Lecteurs humbles et innocents, peut-être n’êtes-vous plus aussi fragiles qu’au début de cette lecture. Peut-être avez-vous résisté aux secousses du langage, traversé l’insolence des mots sans perdre vos âmes. Et si tel est le cas, alors peut-être pouvez-vous désormais vous adonner à ce livre sans danger.
Car voyez-vous, derrière ces jeux apparents, derrière cette insolence qui vous a d’abord fait détourner les yeux, il y a surtout une obsession : la peur du silence. Ce recueil ne cherche pas tant à choquer par son érotisme débridé qu’à hurler contre l’étouffement. Il est le cri d’un poète hanté par la disparition imminente de la parole libre, par l’angoisse qu’un monde engourdi par la morale et le conformisme finisse par ériger des bûchers pour brûler les derniers vers scandaleux.

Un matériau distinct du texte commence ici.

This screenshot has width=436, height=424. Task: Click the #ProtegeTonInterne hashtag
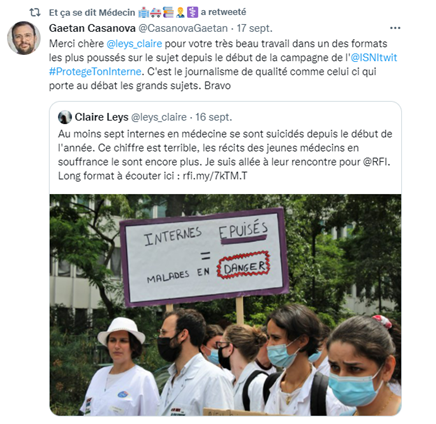coord(95,72)
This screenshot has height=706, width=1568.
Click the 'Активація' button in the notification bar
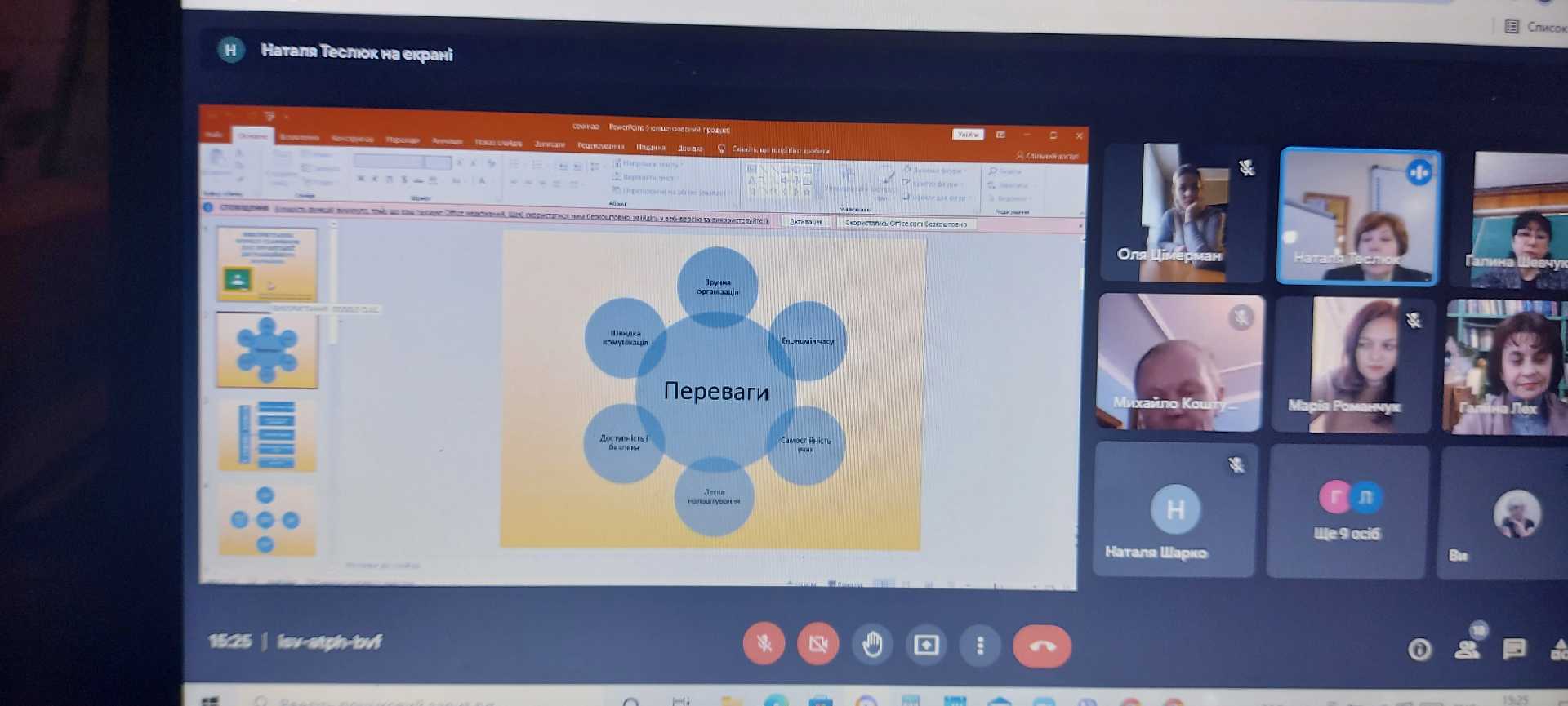tap(805, 221)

« Dame Poésie est une pute ». Mais derrière cette provocation, il y a le désespoir d’un homme qui redoute qu’elle ne devienne un cadavre, étouffée sous le poids du bon goût et des convenances. Alors non, la poésie ne périra pas. Mais si jamais elle devait mourir, ce ne serait pas sous les assauts d’un Thiombiano trop libre, trop cru, trop indécent. Ce serait sous l’étouffant silence de ceux qui, par peur ou par confort, auront cessé de lire, refusé d’entendre, et laissé place aux poètes fades, ceux qui écrivent comme il faut, sans heurt, sans fièvre, sans déranger.
Toi qui es encore là, toi qui as lu jusqu’au bout, tu sais maintenant que la poésie ne se souille pas : elle se défend, elle se débat, elle s’arrache à l’oubli. Alors lis Thiombiano, humble lecteur. Lis sans crainte.

Louga, le 19-04-2025
Papa Moussa SY
Professeur de Lettres – Écrivain, poète.